**Exercise goal**
Reproduce word for word, from the entries below, the line with "Di Tengah Muktamar", the line with "[Youtube] (814, 85)", and every line between them, and nothing more.

(Collected data entries)

'''

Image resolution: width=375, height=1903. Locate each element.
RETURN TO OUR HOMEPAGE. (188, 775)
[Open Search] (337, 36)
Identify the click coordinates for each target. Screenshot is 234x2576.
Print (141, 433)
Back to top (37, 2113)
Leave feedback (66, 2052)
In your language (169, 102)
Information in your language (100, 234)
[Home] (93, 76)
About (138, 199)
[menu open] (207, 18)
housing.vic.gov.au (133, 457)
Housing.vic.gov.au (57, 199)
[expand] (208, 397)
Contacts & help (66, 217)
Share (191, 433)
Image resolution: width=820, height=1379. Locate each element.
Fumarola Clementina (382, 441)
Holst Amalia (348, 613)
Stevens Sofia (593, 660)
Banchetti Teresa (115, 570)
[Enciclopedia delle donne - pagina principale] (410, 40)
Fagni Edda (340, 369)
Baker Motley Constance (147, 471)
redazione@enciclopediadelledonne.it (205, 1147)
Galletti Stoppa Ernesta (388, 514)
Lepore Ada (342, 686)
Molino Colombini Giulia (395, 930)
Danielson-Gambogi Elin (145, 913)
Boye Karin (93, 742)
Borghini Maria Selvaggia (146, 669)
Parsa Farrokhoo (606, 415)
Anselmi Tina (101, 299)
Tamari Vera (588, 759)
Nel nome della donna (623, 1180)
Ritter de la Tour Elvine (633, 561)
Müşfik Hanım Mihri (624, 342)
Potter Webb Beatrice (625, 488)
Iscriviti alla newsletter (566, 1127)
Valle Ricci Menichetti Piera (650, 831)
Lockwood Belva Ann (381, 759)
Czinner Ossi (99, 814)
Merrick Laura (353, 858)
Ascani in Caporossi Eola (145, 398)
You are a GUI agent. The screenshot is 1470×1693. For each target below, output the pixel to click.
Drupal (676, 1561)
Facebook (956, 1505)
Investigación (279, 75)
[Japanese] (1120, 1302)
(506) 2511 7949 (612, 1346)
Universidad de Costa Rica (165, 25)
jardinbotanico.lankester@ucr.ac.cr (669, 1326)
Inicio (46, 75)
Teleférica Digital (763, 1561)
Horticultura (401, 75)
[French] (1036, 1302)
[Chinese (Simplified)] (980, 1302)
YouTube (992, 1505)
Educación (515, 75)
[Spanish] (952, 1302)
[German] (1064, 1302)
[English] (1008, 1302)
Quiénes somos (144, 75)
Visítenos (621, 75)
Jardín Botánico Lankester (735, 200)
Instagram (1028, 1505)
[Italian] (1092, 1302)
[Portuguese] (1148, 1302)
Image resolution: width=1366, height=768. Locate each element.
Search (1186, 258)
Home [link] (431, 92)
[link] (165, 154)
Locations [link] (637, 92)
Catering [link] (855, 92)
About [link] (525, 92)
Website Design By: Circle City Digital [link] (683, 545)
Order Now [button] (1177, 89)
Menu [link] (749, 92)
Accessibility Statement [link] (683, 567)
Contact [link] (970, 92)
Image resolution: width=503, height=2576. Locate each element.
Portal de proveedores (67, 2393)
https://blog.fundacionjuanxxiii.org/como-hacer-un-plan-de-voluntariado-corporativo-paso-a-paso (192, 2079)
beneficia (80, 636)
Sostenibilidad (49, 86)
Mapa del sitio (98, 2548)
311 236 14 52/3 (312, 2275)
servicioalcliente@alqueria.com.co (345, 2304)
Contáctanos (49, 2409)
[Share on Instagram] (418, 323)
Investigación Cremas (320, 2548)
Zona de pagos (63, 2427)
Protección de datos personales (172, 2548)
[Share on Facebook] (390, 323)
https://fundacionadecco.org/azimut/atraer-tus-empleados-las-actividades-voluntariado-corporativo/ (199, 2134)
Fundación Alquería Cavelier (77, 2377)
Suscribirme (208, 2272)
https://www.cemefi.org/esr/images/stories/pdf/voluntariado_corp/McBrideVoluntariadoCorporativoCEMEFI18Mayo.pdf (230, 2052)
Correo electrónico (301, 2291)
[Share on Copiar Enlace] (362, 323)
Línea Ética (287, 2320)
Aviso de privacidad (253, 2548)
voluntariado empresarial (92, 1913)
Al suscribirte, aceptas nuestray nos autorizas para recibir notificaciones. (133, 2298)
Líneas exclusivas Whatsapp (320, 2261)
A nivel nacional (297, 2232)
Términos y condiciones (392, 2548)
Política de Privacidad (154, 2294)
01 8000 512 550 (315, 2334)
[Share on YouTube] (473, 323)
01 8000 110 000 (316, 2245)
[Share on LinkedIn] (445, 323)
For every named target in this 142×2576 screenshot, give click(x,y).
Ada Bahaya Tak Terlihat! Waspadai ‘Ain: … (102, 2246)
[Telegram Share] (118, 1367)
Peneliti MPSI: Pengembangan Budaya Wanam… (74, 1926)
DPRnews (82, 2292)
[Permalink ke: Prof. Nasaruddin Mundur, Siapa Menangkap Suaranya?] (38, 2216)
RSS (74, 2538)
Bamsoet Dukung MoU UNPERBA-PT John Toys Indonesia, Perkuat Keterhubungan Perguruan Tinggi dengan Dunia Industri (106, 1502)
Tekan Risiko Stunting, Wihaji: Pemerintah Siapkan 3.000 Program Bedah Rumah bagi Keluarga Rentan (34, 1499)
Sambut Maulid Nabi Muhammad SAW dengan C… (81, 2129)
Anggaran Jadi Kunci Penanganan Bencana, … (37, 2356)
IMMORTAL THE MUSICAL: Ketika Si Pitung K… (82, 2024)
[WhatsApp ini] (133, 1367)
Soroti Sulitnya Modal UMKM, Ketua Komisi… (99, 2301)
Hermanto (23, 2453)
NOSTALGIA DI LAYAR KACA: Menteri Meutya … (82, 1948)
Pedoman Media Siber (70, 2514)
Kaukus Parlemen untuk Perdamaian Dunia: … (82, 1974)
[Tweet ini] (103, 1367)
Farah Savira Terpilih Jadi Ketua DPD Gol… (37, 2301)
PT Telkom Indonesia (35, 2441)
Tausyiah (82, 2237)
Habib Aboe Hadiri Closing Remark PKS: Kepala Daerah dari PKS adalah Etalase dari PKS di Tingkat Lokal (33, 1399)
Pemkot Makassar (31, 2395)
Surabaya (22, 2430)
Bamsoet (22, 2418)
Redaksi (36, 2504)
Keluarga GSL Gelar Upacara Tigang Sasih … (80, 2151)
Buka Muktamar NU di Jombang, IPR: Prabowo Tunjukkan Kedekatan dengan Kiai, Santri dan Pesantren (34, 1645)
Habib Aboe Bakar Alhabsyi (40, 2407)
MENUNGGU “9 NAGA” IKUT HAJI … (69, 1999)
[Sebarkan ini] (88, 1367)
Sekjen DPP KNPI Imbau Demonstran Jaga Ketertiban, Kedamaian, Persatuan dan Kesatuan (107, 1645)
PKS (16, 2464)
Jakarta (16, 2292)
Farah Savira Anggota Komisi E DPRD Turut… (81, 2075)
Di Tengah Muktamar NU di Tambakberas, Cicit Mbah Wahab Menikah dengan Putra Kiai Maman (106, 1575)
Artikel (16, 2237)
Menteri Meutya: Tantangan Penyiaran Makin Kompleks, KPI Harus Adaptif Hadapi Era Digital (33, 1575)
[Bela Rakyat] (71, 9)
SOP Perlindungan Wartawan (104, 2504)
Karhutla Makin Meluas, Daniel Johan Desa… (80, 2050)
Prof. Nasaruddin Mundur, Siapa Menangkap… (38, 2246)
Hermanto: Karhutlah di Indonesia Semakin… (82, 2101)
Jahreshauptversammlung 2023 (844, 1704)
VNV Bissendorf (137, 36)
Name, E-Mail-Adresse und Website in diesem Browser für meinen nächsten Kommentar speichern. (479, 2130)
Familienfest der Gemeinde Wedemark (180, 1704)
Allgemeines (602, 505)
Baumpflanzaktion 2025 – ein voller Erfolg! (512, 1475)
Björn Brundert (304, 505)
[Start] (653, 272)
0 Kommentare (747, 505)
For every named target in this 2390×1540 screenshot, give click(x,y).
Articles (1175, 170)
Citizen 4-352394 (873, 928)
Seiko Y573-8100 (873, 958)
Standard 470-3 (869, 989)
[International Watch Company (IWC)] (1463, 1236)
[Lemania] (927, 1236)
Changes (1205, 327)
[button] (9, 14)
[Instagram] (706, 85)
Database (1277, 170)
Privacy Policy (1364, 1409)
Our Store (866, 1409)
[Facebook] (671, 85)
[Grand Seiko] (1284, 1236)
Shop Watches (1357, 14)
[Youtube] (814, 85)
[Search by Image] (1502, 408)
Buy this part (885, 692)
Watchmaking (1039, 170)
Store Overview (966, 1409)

'''

**Answer to the exercise**
Di Tengah Muktamar NU di Tambakberas, Cicit Mbah Wahab Menikah dengan Putra Kiai Maman (106, 1575)
Artikel (16, 2237)
Menteri Meutya: Tantangan Penyiaran Makin Kompleks, KPI Harus Adaptif Hadapi Era Digital (33, 1575)
[Bela Rakyat] (71, 9)
SOP Perlindungan Wartawan (104, 2504)
Karhutla Makin Meluas, Daniel Johan Desa… (80, 2050)
Prof. Nasaruddin Mundur, Siapa Menangkap… (38, 2246)
Hermanto: Karhutlah di Indonesia Semakin… (82, 2101)
Jahreshauptversammlung 2023 (844, 1704)
VNV Bissendorf (137, 36)
Name, E-Mail-Adresse und Website in diesem Browser für meinen nächsten Kommentar speichern. (479, 2130)
Familienfest der Gemeinde Wedemark (180, 1704)
Allgemeines (602, 505)
Baumpflanzaktion 2025 – ein voller Erfolg! (512, 1475)
Björn Brundert (304, 505)
[Start] (653, 272)
0 Kommentare (747, 505)
For every named target in this 2390×1540 screenshot, give click(x,y).
Articles (1175, 170)
Citizen 4-352394 (873, 928)
Seiko Y573-8100 (873, 958)
Standard 470-3 (869, 989)
[International Watch Company (IWC)] (1463, 1236)
[Lemania] (927, 1236)
Changes (1205, 327)
[button] (9, 14)
[Instagram] (706, 85)
Database (1277, 170)
Privacy Policy (1364, 1409)
Our Store (866, 1409)
[Facebook] (671, 85)
[Grand Seiko] (1284, 1236)
Shop Watches (1357, 14)
[Youtube] (814, 85)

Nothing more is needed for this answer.